[MATERIAL PROVIDED]
/---
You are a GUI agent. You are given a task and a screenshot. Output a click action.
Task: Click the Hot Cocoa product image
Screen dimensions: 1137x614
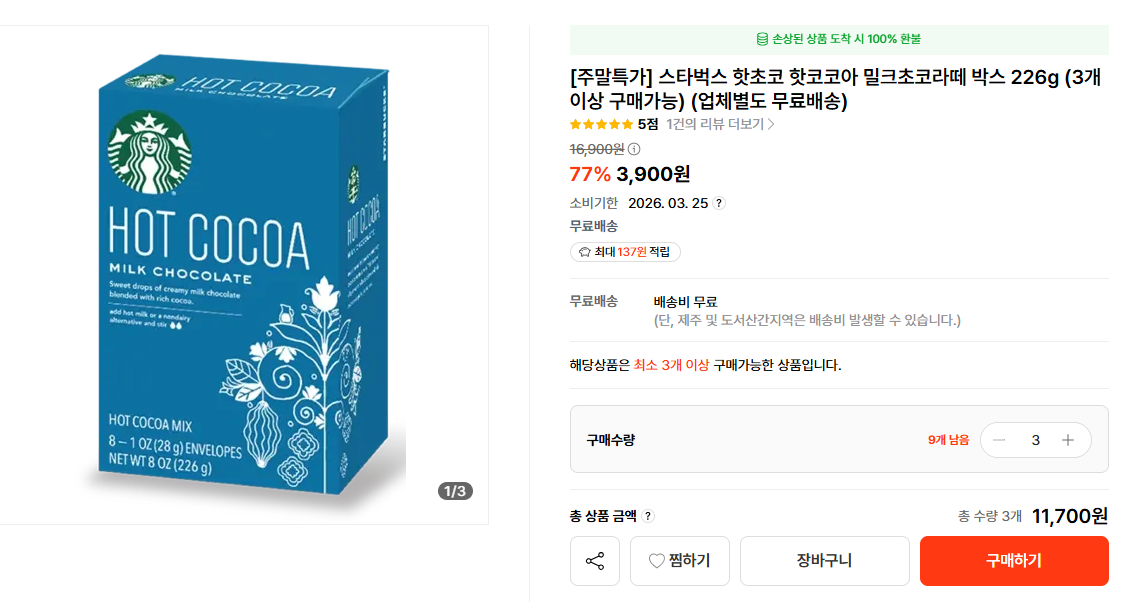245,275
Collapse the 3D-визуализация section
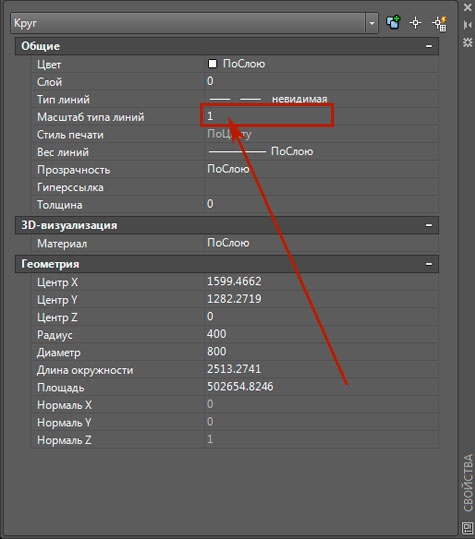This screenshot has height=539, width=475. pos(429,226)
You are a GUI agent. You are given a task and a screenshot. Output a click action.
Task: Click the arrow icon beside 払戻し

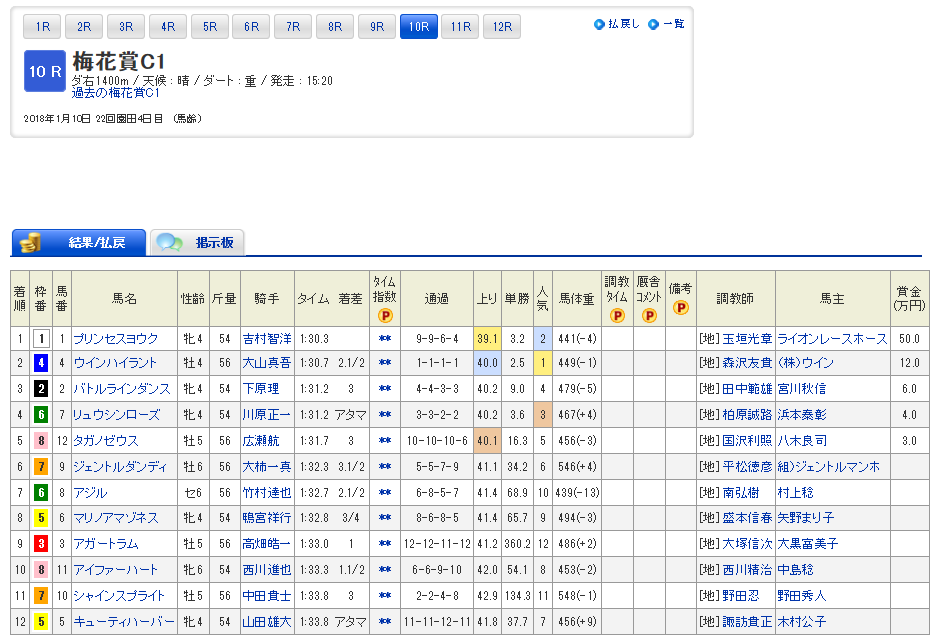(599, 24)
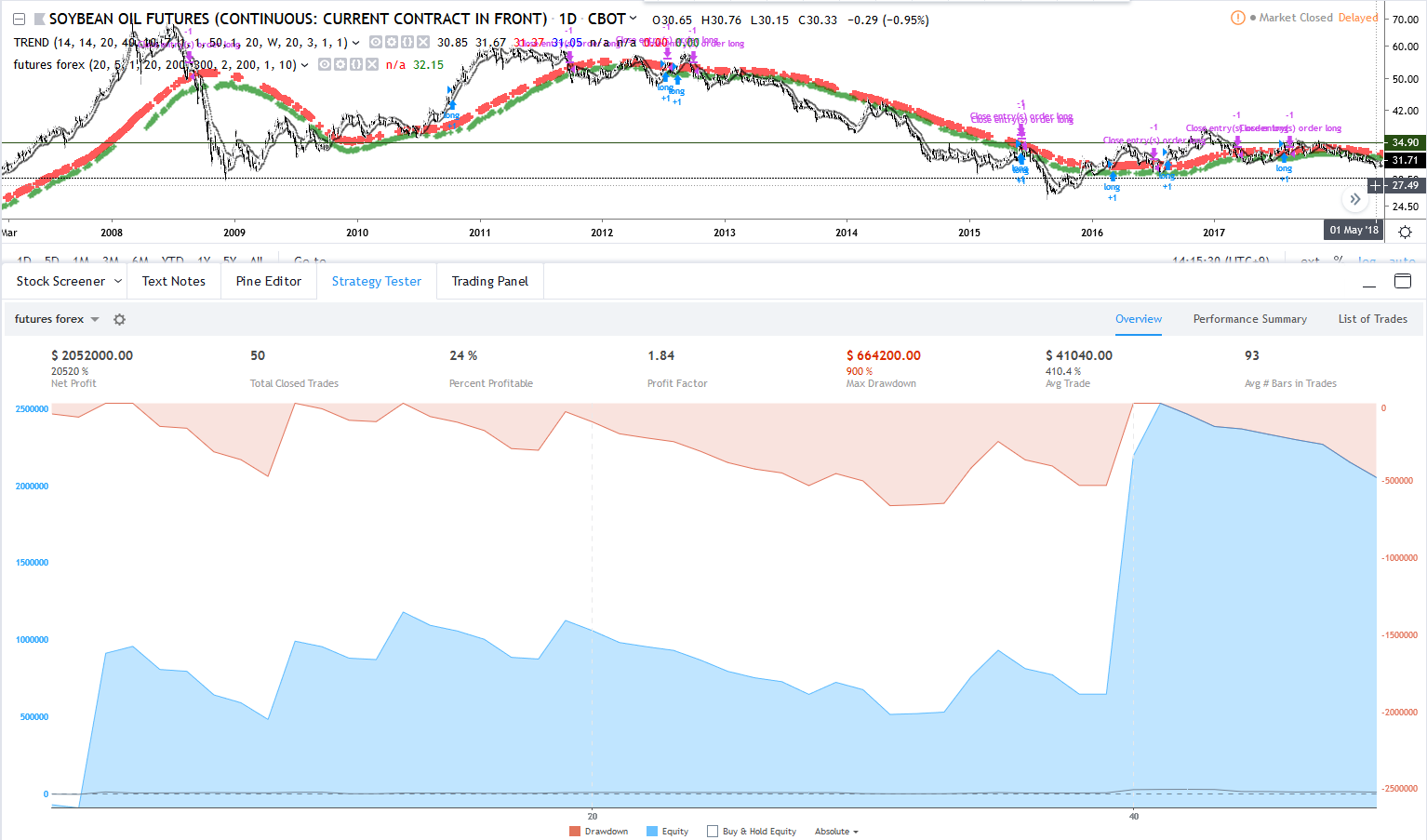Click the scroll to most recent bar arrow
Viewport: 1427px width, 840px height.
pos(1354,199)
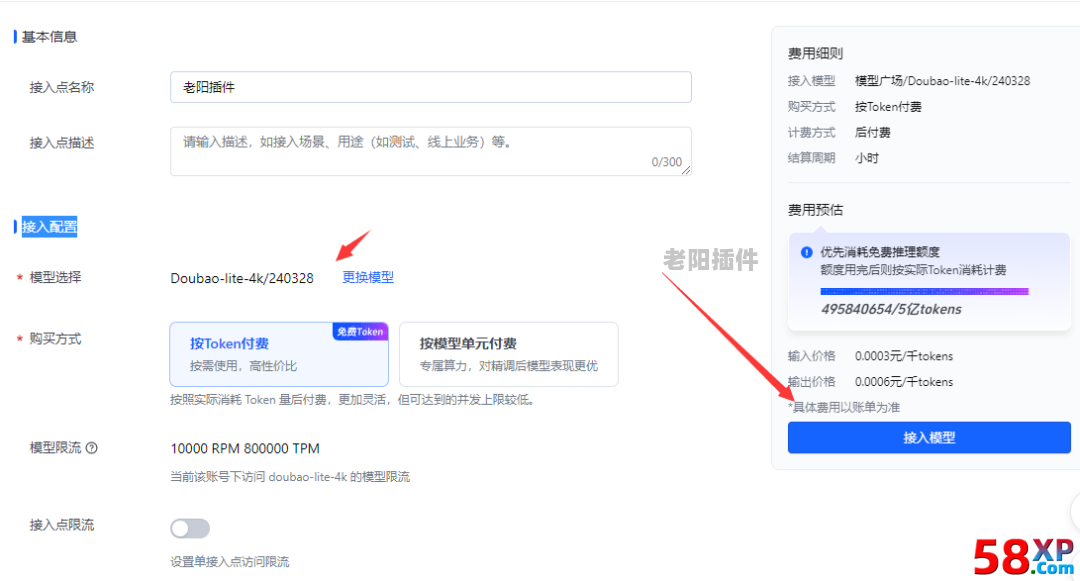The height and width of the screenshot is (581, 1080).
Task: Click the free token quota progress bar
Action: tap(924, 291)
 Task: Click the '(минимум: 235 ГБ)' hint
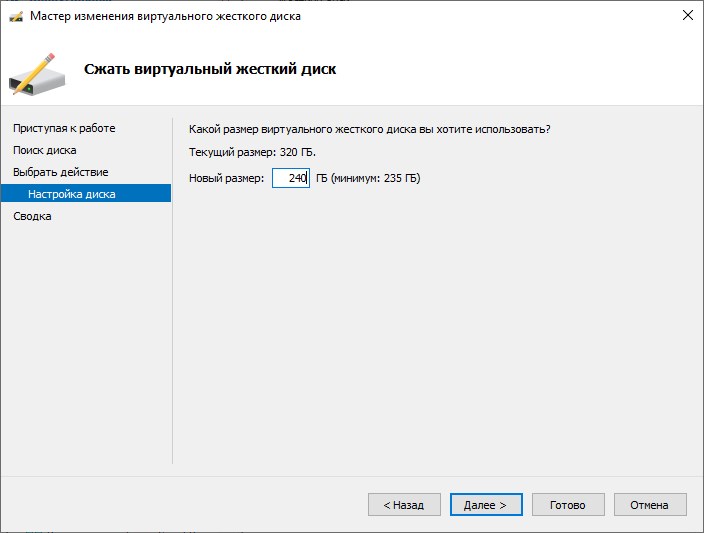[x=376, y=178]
\---
[WORK TO BE COMPLETED] Restate the records above exactly, less any pictures.

[ANSWER TO THE PROBLEM]
You are a GUI agent. You are given a task and a screenshot. Output a click action.
Task: Click the Hot Cocoa product image
Screen dimensions: 1137x614
245,275
Collapse the 3D-визуализация section
This screenshot has height=539, width=475. pos(429,226)
You are a GUI agent. You are given a task and a screenshot. Output a click action.
Task: Click the arrow icon beside 払戻し

(599, 24)
Click the scroll to most recent bar arrow
Viewport: 1427px width, 840px height.
pos(1354,199)
The height and width of the screenshot is (581, 1080).
Task: Click the free token quota progress bar
Action: tap(924, 291)
 Task: Click the '(минимум: 235 ГБ)' hint
[x=376, y=178]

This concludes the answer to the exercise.